I’d suggest something subtle like “I’m not prepared to mix with people who refuse to get vaccinated and have no regard for the safety of other people”![]()
Lol if you think a doctors note saying you can’t go would help, let me know![]()
I can't imagine having wedding plans go awry like this…
With vaccinations and things looking good in MA, she scrambled to find an available venue, caterer, etc for this fall... only to have this surge happen.
@AustinaI wish I could say that! It was told to me by another friend..I don’t want to throw her under the bus..I’m not sure it’s public knowledge. I could be sneaky and ask my friend if everyone is fully vaccinated. If she answers yes it will damage the relationship with me. This fact is too dangerous to keep a secret.
I went to the bride’s shower last month. Her mother was there. My friend never told me she wasn’t vaccinated.
And yet… this was predictable. Not for last year, of course. But that there would still be uncertainty this year, and that we’d at some level we’d still be dealing with masked versus unmasked people, that large indoor gatherings would still be iffy… that was all predictable.
@AustinaI wish I could say that! It was told to me by another friend..I don’t want to throw her under the bus..I’m not sure it’s public knowledge. I could be sneaky and ask my friend if everyone is fully vaccinated. If she answers yes it will damage the relationship with me. This fact is too dangerous to keep a secret.
I went to the bride’s shower last month. Her mother was there. My friend never told me she wasn’t vaccinated.
Conceivable yes. Predictable implies a certainty - which may be true for some but not all. We all hoped for the best and that we were seeing the end of this in some regions. To be fair, with vaccinations and original effectiveness (from end of May to July, average daily cases in MA were well under 100), many saw the light at the end of the tunnel. The virus is unpredictable so the question is what level of certainty should we wait for before trying to get on with life with some semblance of normal?
Things have changed dramatically for the worse in the past month and so we're all having to now recalibrate for what is. My work just postponed their planned return to office and friends cancelled their 40th wedding celebration due to changes.
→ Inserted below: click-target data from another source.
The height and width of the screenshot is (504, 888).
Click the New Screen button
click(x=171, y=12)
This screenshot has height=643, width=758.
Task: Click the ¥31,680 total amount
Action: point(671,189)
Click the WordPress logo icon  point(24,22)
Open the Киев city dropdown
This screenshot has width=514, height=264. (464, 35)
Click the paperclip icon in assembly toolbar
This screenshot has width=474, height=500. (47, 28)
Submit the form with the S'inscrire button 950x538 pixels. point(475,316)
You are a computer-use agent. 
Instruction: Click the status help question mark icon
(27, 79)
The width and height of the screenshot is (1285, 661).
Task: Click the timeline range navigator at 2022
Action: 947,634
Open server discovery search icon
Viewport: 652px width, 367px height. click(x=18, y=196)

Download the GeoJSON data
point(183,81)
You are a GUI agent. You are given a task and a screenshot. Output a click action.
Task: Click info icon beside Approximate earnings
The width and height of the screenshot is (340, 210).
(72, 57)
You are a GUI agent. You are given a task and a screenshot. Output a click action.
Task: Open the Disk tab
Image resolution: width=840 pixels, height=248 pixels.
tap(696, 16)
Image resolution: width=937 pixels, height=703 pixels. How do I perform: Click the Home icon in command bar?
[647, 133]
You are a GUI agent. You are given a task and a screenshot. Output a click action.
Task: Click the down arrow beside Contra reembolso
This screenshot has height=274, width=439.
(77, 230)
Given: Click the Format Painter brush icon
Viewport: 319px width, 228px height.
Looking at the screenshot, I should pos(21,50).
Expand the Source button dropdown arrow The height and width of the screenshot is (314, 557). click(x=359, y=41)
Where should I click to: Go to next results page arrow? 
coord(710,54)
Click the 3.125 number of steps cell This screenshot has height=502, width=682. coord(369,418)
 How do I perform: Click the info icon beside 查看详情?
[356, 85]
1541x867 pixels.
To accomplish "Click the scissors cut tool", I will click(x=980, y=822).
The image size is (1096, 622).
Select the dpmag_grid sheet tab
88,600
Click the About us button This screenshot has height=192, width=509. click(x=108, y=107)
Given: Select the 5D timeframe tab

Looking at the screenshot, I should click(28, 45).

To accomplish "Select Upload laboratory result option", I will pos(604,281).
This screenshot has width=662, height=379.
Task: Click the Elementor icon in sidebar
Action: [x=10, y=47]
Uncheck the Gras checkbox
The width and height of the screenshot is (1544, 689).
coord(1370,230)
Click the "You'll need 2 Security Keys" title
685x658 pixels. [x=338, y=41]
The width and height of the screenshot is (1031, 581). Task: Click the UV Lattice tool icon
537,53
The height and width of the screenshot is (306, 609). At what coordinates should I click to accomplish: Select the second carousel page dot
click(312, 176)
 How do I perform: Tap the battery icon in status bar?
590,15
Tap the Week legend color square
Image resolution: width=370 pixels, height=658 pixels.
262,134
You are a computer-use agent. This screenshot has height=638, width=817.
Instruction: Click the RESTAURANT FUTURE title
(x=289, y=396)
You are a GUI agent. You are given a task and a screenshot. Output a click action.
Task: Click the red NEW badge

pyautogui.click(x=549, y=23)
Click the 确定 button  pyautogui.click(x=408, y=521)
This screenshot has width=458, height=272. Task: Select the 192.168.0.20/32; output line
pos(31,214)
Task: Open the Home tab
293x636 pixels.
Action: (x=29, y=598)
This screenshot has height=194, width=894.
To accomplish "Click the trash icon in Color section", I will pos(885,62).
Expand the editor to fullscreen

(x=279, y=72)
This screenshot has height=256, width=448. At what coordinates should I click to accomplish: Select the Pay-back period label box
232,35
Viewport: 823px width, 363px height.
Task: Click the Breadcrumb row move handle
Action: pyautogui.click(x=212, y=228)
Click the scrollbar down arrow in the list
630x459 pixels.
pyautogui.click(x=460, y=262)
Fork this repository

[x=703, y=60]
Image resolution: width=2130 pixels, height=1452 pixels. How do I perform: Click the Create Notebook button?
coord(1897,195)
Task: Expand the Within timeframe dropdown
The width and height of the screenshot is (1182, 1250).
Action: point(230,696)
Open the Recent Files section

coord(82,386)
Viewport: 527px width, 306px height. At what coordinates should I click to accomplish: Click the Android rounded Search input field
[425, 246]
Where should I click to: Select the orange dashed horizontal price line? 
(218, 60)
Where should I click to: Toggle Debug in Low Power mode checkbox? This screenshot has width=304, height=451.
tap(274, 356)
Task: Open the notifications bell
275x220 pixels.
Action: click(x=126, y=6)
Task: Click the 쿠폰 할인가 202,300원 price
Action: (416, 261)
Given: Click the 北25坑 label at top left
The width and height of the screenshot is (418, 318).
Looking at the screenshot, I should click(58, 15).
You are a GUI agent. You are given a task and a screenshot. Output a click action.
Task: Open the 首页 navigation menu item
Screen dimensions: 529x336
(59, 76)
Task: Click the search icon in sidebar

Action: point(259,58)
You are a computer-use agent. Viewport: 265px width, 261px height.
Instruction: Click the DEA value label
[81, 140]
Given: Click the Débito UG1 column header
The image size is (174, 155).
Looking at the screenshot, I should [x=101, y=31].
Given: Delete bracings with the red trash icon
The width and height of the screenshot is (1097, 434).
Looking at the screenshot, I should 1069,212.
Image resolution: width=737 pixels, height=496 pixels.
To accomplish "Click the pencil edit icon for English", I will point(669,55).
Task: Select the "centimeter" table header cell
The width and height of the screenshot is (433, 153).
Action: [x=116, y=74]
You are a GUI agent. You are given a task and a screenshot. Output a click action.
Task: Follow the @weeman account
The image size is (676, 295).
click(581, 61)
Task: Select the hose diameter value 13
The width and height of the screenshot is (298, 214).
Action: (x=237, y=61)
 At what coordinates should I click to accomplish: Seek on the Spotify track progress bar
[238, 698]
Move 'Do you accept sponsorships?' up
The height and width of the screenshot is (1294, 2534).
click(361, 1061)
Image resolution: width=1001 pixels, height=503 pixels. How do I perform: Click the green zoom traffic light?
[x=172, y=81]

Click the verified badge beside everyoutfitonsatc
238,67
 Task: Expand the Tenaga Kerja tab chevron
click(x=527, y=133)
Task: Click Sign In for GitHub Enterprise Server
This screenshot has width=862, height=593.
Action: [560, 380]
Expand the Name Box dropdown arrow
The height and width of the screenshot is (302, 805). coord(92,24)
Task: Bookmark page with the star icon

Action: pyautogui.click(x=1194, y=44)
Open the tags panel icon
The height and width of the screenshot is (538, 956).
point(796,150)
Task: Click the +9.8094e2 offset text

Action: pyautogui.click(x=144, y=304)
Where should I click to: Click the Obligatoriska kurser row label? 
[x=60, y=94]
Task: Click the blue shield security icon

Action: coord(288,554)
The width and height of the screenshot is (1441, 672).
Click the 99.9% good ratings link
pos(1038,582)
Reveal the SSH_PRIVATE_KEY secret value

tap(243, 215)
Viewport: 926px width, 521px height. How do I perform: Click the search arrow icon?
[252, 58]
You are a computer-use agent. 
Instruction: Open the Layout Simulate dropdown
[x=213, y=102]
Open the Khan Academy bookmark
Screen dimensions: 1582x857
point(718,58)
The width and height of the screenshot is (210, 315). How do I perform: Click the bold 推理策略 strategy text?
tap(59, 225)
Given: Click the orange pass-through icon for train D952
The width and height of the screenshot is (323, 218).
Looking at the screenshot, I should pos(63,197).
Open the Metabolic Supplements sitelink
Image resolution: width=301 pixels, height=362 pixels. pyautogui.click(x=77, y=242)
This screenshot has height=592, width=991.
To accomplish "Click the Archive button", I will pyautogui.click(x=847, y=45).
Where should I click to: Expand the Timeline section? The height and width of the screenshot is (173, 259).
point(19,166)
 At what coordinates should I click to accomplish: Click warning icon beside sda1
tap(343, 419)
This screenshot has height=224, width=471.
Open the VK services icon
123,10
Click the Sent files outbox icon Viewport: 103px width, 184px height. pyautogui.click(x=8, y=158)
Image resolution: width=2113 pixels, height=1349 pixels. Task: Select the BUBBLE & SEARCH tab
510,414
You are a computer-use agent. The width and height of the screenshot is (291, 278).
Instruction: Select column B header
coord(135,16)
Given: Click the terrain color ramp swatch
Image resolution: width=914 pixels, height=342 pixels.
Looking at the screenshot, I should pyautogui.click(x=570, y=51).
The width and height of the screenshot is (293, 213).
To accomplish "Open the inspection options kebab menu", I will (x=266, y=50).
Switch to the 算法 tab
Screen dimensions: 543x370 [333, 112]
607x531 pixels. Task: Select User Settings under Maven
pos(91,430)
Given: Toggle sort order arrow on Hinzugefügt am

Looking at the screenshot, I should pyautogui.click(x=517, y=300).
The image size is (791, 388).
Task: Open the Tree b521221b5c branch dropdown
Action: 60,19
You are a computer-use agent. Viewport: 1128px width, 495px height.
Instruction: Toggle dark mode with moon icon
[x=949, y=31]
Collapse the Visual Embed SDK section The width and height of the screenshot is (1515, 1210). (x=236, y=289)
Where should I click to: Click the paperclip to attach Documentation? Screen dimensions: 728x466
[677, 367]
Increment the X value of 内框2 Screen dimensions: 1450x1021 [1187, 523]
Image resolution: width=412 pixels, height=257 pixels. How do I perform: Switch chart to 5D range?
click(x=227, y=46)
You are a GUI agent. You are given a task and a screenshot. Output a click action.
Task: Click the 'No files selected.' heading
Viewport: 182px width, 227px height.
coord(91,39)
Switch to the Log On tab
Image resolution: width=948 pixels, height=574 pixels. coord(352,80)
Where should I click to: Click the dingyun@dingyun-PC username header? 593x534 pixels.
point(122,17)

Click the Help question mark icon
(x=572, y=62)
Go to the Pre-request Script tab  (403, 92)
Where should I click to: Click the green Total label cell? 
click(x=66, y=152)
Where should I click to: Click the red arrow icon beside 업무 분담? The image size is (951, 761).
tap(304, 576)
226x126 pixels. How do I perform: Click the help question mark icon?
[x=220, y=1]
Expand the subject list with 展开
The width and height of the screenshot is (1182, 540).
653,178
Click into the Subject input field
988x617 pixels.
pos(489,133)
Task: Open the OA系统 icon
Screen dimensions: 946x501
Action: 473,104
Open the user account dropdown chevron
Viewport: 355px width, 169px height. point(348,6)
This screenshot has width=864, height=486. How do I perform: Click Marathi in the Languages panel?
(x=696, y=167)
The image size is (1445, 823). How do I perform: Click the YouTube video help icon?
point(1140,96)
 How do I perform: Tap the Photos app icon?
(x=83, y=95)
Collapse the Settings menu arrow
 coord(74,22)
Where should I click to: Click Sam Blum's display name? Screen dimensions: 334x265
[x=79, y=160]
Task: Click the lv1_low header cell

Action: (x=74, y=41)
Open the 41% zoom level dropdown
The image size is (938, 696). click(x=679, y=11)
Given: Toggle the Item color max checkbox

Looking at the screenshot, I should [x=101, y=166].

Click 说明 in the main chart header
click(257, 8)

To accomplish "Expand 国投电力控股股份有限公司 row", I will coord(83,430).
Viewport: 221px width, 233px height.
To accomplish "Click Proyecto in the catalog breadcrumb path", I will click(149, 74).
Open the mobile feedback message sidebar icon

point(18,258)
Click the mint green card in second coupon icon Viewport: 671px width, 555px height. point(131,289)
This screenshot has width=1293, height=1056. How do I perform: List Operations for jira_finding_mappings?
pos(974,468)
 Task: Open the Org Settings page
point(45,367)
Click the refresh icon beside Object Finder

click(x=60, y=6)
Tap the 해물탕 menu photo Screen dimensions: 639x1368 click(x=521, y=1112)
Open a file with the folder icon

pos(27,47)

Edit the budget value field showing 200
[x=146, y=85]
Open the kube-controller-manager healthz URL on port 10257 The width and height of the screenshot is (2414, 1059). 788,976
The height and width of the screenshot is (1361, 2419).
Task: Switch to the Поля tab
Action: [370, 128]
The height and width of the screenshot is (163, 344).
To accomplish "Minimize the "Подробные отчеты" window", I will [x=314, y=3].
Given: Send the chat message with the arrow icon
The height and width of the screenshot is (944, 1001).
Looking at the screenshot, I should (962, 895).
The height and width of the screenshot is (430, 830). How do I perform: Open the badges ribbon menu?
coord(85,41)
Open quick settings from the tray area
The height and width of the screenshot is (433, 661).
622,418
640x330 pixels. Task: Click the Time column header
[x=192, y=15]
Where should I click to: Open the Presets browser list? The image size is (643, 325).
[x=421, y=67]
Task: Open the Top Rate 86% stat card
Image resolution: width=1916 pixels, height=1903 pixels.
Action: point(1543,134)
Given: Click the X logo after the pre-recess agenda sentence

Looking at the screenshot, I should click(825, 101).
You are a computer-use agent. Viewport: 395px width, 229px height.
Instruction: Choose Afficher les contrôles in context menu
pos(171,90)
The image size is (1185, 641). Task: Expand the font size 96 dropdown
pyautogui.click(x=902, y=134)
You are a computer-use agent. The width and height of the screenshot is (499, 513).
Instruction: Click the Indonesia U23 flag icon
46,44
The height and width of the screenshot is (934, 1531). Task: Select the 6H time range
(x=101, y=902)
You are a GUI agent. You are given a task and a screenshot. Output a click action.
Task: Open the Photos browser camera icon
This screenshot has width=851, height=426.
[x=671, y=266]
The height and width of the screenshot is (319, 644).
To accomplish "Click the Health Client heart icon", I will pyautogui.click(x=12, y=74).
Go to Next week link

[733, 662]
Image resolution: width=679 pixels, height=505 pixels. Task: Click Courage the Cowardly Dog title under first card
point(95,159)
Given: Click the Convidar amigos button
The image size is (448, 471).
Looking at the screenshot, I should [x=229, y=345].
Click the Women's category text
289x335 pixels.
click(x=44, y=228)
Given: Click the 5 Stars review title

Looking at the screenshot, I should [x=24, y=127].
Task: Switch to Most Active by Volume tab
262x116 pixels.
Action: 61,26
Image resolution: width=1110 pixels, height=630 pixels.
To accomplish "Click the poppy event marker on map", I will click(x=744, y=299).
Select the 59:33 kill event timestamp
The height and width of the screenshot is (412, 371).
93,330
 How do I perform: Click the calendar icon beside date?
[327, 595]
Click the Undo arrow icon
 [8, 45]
My apologies for going off topic.
I will go a step further and say it’s unethical of your friend to intentionally remain silent on the fact that some people who will be in attendance are not vaccinated. SMH.
I honestly don’t understand why people are scheduling large weddings right now.
I say this as someone who had to cancel her wedding so I am deeply empathetic to how miserable that is, but to knowingly go ahead with a large wedding after the pandemic started seems really irresponsible, both morally and financially
Having a fantasy day is not worth risking anyone’s health. We had 10 people attend, outside, social distanced, with masks. This was before vaccines were widely available and we would’ve insisted on that too. We wouldn’t cancelled altogether, but parents really wanted some kind of small ceremony
I honestly don’t understand why people are scheduling large weddings right now.
I say this as someone who had to cancel her wedding so I am deeply empathetic to how miserable that is, but to knowingly go ahead with a large wedding after the pandemic started seems really irresponsible, both morally and financially
Having a fantasy day is not worth risking anyone’s health. We had 10 people attend, outside, social distanced, with masks. This was before vaccines were widely available and we would’ve insisted on that too. We wouldn’t cancelled altogether, but parents really wanted some kind of small ceremony
Next June is 9 months away. At some point most people will chose to go on with their lives.This!! I have one niece who went ahead and booked a wedding for 150 people for next June—indoors. Guess some people are more optimistic? I don’t get it. Her parents are very cautious and conservative regarding the virus but seem to think everything will be fine next June.
Next June is 9 months away. At some point most people will chose to go on with their lives.